Every year Lake Rotorua receives (on average) 23.4 tonnes of phosphorous from human activity which is about half of the total phosphorus inputs (48.7 T). This is about 0.36 kg of phosphorus lost from every hectare in the catchment. Detainment bunds can help reduce this flow of nutrients to the lake by temporarily detaining storm water run-off, allowing phosphorus laden particles to settle out. The SFF project aims to validate the performance of DBs in terms of kilograms of phosphorus retained on farm and prevented from entering waterways. DBs are not farm ponds as no pasture is taken out of production.
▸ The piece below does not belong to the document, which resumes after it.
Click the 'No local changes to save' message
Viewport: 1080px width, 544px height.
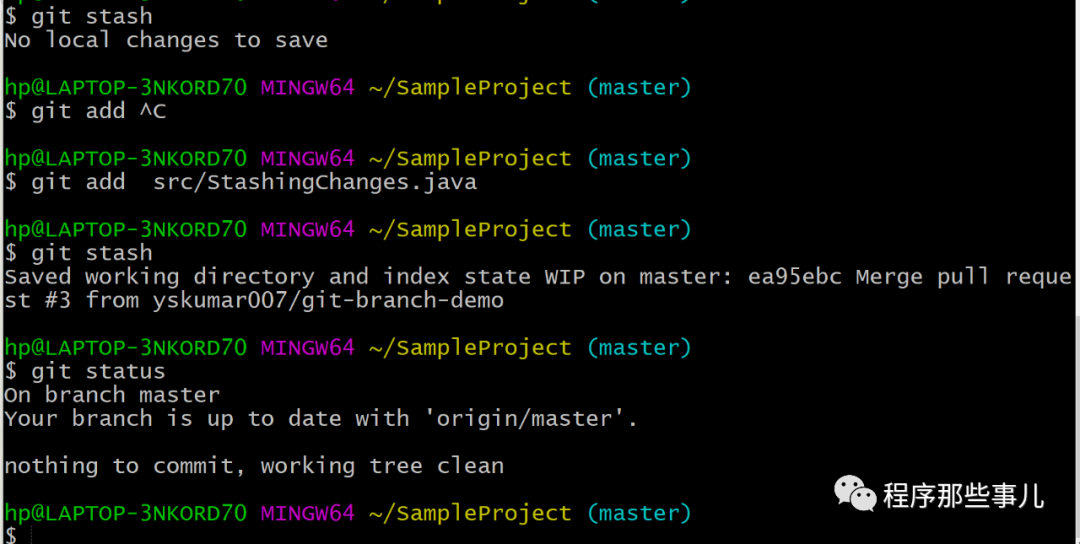click(166, 41)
The 20th Rotorua District DB was completed on a Rerewhakaaitu farm last month. Six of these existing DBs, including several in the Lake Rotorua catchment, will be the trial sites for SFF project over the next three years.
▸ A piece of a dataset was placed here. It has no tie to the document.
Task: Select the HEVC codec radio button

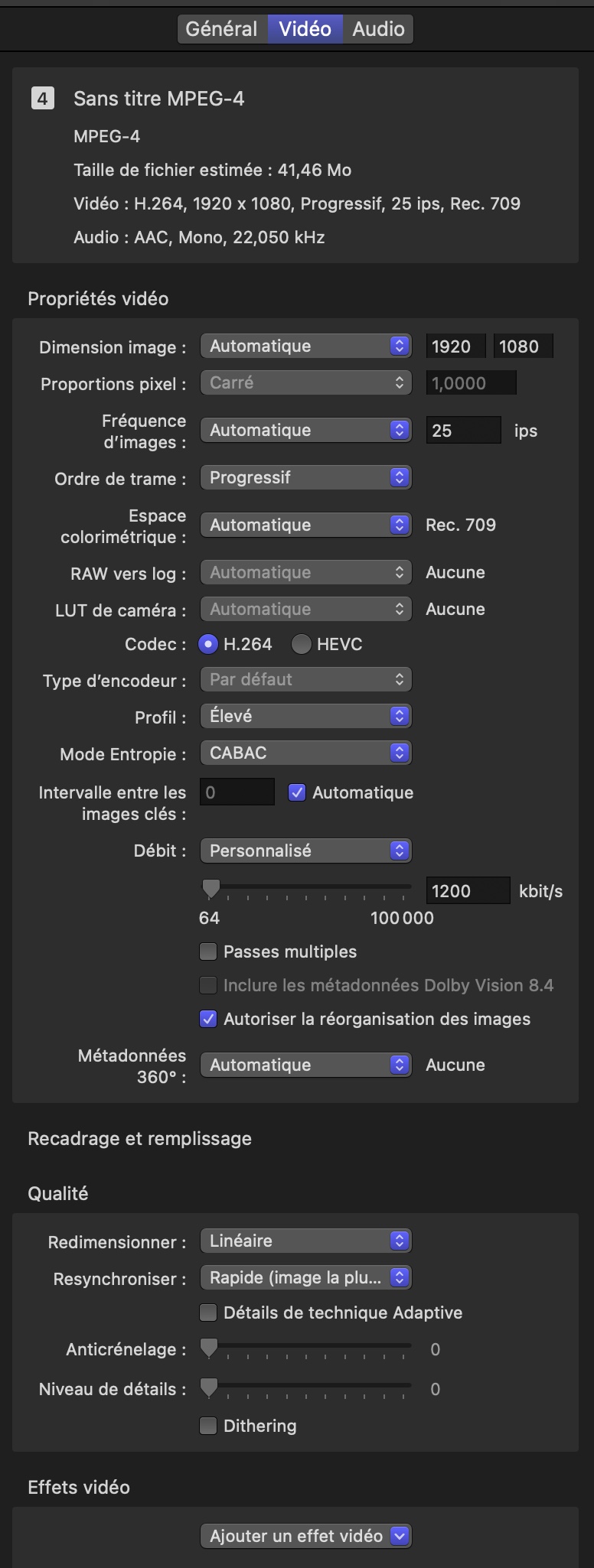Action: coord(301,644)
An inaugural meeting of the landowners who initiated the SFF bid was held recently. An executive committee and a local project manager were selected and the project was renamed the Phosphorus Mitigation Project. The new governance group, chaired by Lachlan McKenzie, felt the former ‘The P-Project’ name had too many other connotations! The next task of this governance group is to form a Science Advisory Team that will finalise the project methodology.
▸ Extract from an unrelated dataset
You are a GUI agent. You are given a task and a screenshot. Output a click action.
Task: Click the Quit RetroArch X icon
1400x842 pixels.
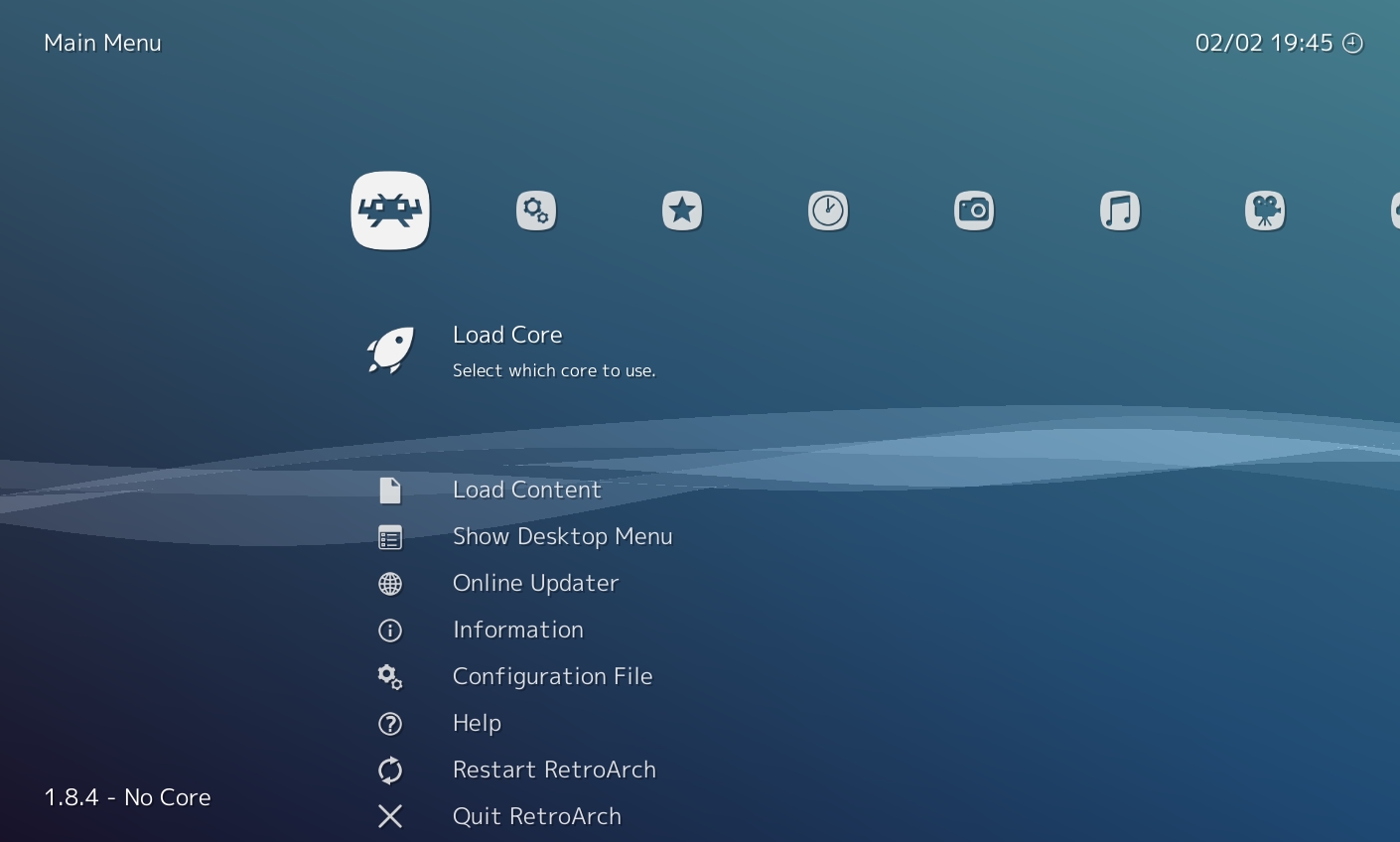tap(390, 816)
Lachlan says “Rotorua Farmers need to have practical and proven tools to reduce nutrient losses from their farms. It’s great to have a local project that focuses on phosphorus as most recent research in the Lake Rotorua catchment has been about nitrogen”.
The project is to build on past research including a 2013 Master’s Thesis on Rotorua DBs. The new project will provide much more quantitative DB performance data. A PhD student is being sought to work on the project for 3 years. The aim is to have a six fold increase in DB data sets (from 15 to 90) allowing close scrutiny of DB performance.
There are some very specific design criteria for DBs to achieve adequate particle settling. GIS analysis of farm topography is needed to identify sites with a DB storage ratio of at least 120 cubic meters of storage per hectare of contributing catchment. DBs must be managed carefully during storms with the outflow plugged to catch the first flush of storm water that contains about 80% of the nutrients washed off during a storm event.
Project co-funders are matching the SFF grant 50:50 with significant contributions from DairyNZ, BOPRC, Ballance Agri-Nutrients, ECan, Beef + Lamb and the Deer industry. The total cash budget is over $400,000 and additional in-kind contributions are valued at $200,000. The project is expected to start in July when the contract gets the final sign-off from the SFF administrators.